▸ What you have to do
A line qualifies if it holds the string "agent". Copy every qualifying line from the records.

▸ Records provided
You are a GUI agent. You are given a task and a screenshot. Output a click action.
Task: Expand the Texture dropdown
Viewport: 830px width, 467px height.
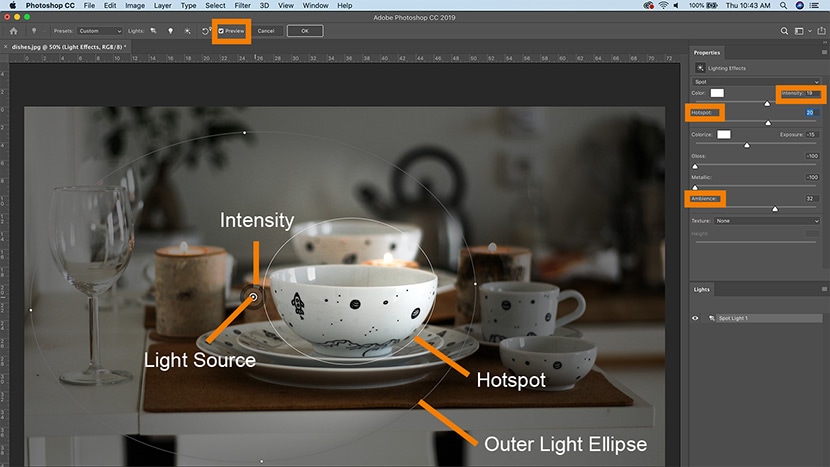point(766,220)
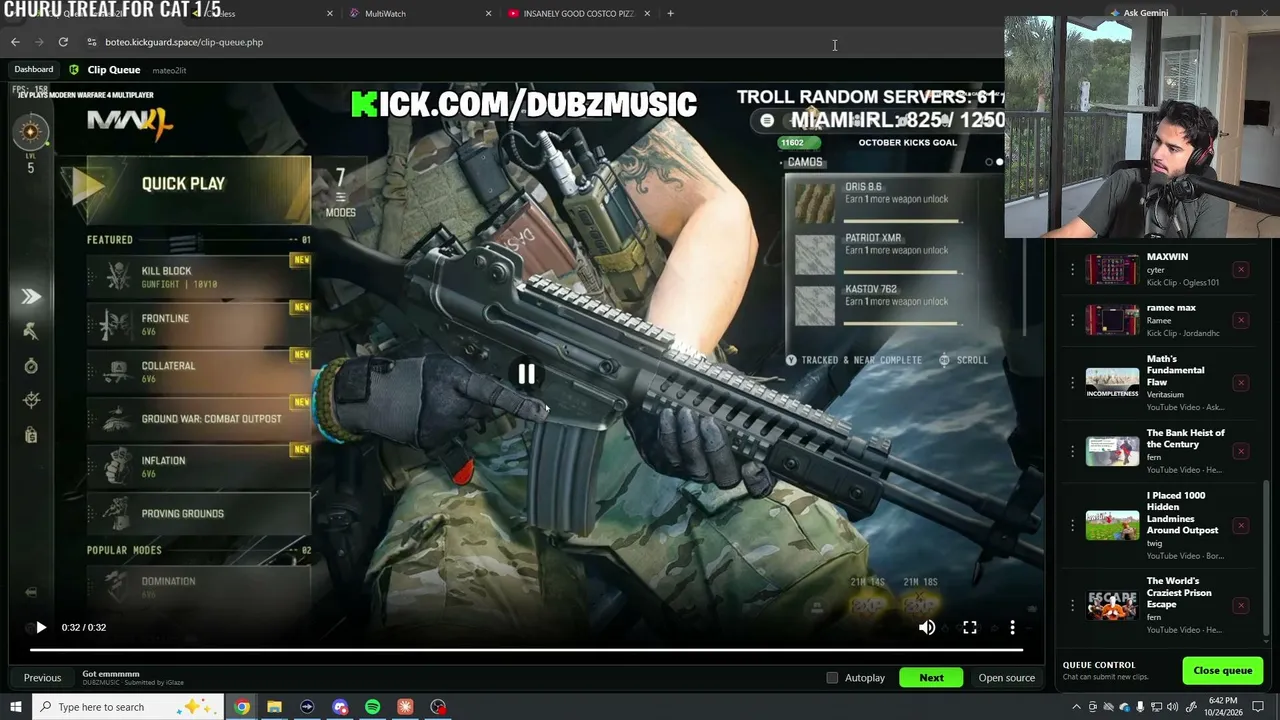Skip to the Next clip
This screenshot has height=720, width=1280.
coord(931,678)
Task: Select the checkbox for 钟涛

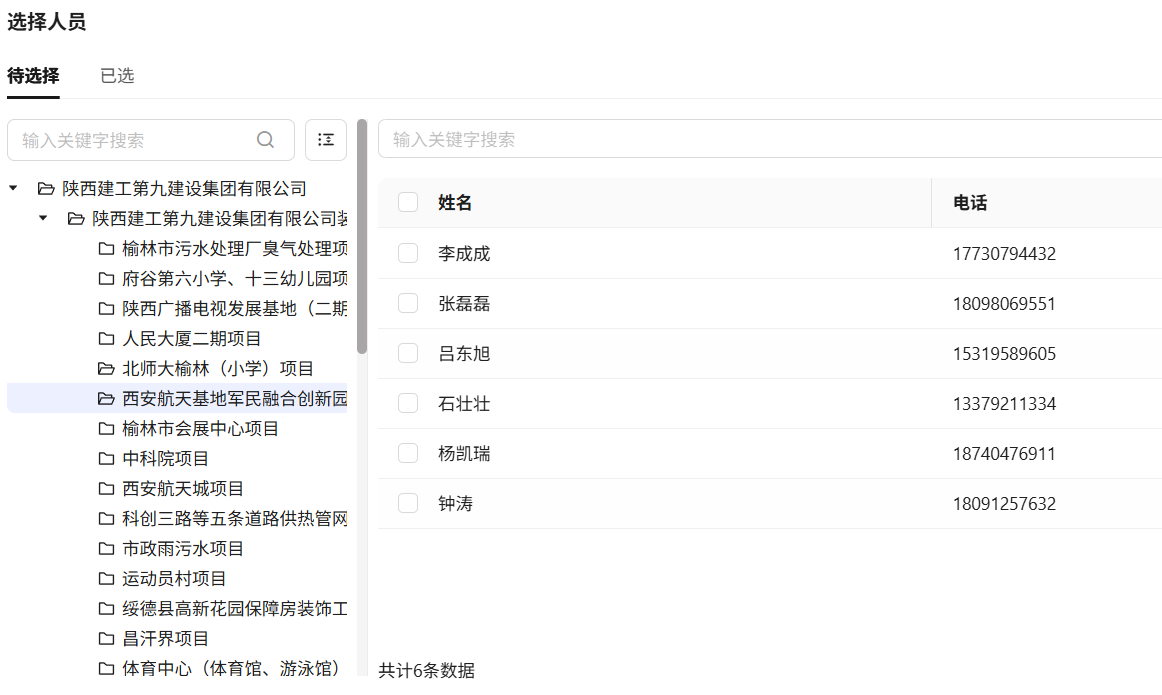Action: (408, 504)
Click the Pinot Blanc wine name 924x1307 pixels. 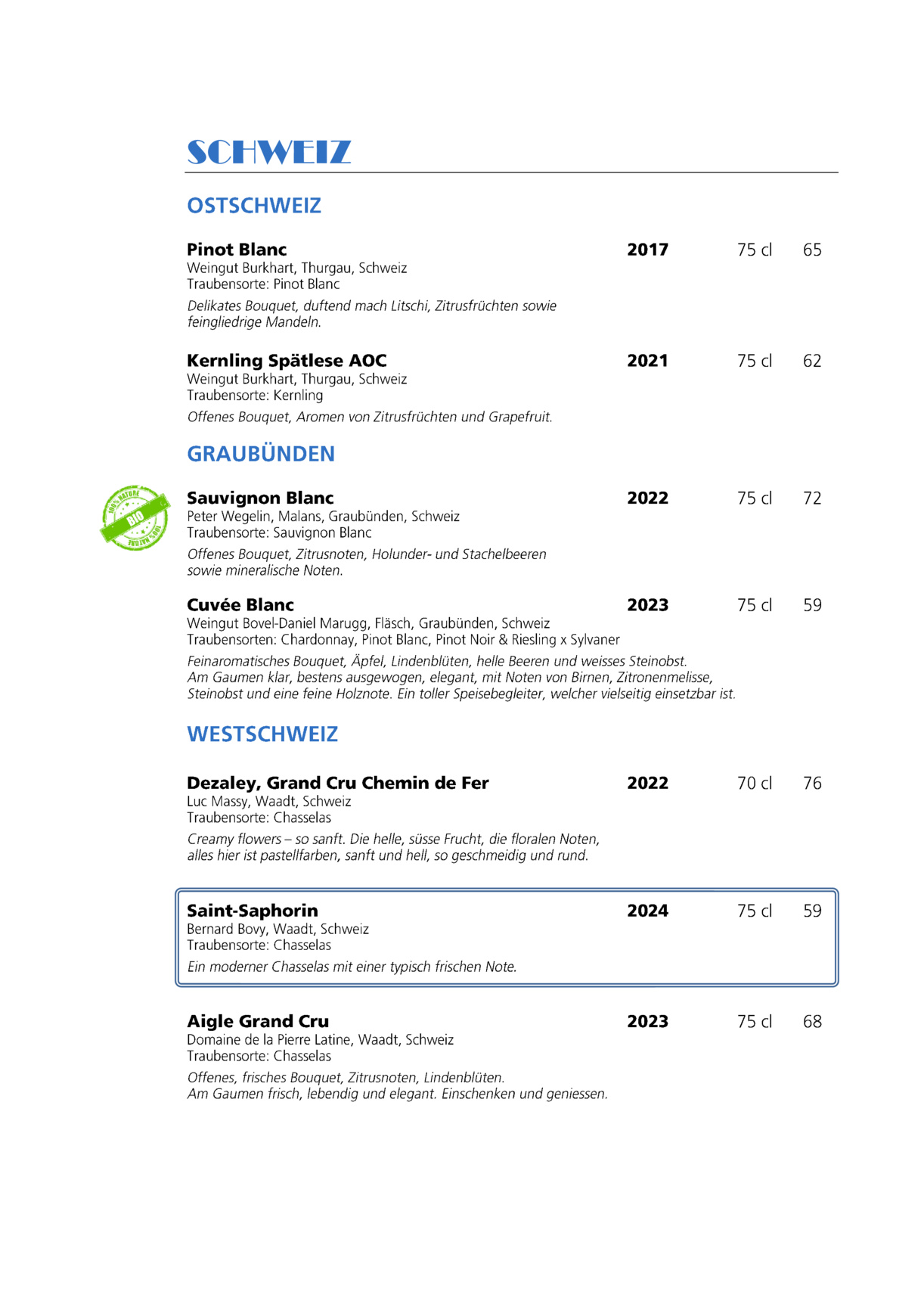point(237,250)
--
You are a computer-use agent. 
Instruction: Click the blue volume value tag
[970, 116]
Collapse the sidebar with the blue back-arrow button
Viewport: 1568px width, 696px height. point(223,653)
...
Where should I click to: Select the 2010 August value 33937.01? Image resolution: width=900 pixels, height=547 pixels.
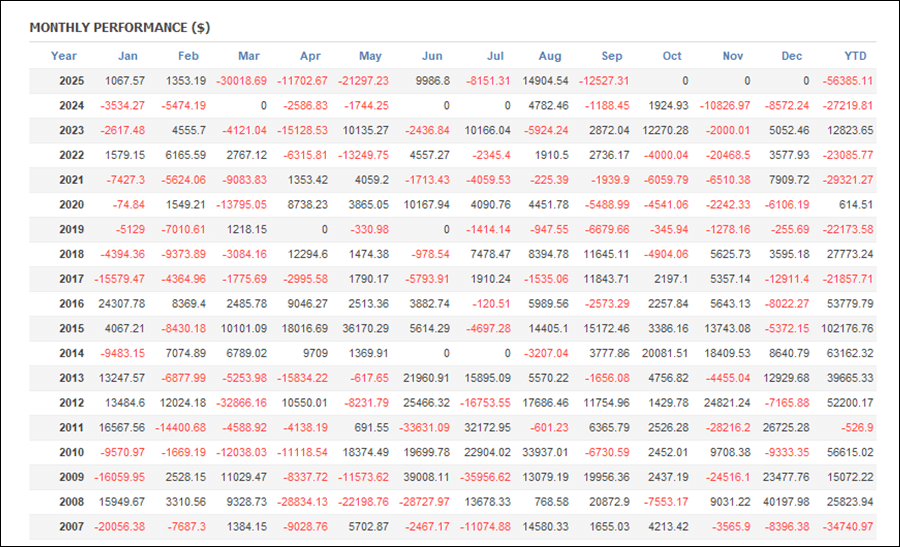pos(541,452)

▸ Output below
You are a GUI agent. You are given a task and a screenshot. Output a click action.
You are a computer-use agent. 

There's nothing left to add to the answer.